Physics question

Hey, if you want a really mind-blowing physics question....

How does anything actually fall into a black hole?

Once you get to the event horizon, time dilation tends to infinity!

So you would never actually get there?:p
 
Hey, if you want a really mind-blowing physics question....

How does anything actually fall into a black hole?

Once you get to the event horizon, time dilation tends to infinity!

So you would never actually get there?:p


No, the apparant slowing down of the object approaching the black hole only applies to what a distant observer sees. The object continues to accelerate until tidal forces destroy it, then the individual atoms are drawn through the event horizon. It just doesn't look like that from a distance.
 
No, the apparant slowing down of the object approaching the black hole only applies to what a distant observer sees. The object continues to accelerate until tidal forces destroy it, then the individual atoms are drawn through the event horizon. It just doesn't look like that from a distance.

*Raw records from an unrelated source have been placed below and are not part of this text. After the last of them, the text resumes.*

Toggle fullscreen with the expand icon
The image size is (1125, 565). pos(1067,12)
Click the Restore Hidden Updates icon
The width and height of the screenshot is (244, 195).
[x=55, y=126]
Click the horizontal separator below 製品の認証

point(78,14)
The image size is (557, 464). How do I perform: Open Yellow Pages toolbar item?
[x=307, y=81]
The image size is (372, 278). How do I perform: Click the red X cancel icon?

But the object falling into the Black hole would also experience time dilation, For it, it would take forever to get past the EH.

How does this work?
 
Hey, if you want a really mind-blowing physics question....

How does anything actually fall into a black hole?

Once you get to the event horizon, time dilation tends to infinity!

So you would never actually get there?:p

Sorry, but only real, PROVEN, applied Physics questions on this thread.

Black Holes indeed, pffft, might as well discuss unicorns and the big sky fairy.
 
But the object falling into the Black hole would also experience time dilation, For it, it would take forever to get past the EH.

How does this work?

Its because the black hole basically bends your personal time/displacement field.

So if you imagine where you are right now is a line defined by time, and where you could be is defined by a "cone" made up of everywhere you could go in the universe, the edges of the cone is limited by the speed of light, ie it stops you going somewhere quicker than is allowed by staying under the speed of light.

Now as you approach a black hole your time curve starts to bend, because of the massive gravitational pull the closer you get the faster you'd have to go to get out. This keeps happening as you get closer until you reach the "event horizon" which is the point at which your entire future can only be going into the black hole. There's no escape as you'd need to break the speed of light to get out. To an external observer you freeze in time- they can't see what happens next because even light cant escape.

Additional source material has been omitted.